While at the gym the other day I overheard a woman ask a teenager on the treadmill next to her if she had an extra hairband, mentioning that she had left hers at home. They didn’t know each other but the teenager had one around her wrist that she offered up. The woman took it, thanked her, and then said, “are you sure?”
This made no sense to me:
- Why would you ask if someone was sure AFTER they offered up the item?
- Teenagers do not give up what they do not want to give up. Ask any parent who tries to get them to put down a cell phone.
But, it did remind me of the type of conversations I hear in solicitations and solicitation trainings. Let me remind you of two facts:
- People will not give you money that they do not want to give.
- Once they offer a gift be thankful for the gift and move on. Do not question their gift or their intentions (you can question payment options like whether it is a pledge vs gift, timing and recognition options).
Solicitors are often worried that someone will give a gift out of guilt or obligation, if that is the reason they are giving, it will be a low-level gift. This is not where their passion lies or they do not think this nonprofit is a good investment. Be thankful for the gift and move on.
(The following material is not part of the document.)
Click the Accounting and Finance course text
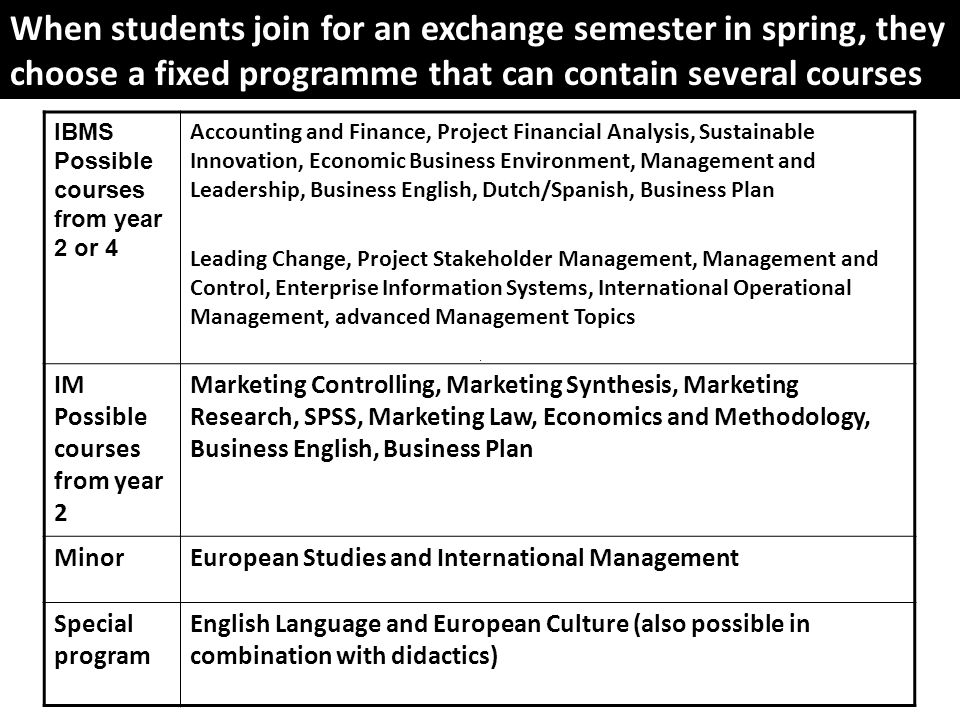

In other words, do not project your insecurities onto the donor. Instead, be positive. Share how amazing you felt when you heard your gift was helping give access to more teen programming or helping more families get food this month. Share why you prioritize this nonprofit over the three others you also support, and why you are willing to go outside your comfort zone to solicit gifts. That will help everyone leave the solicitation feeling good. And that is something you can both be thankful for.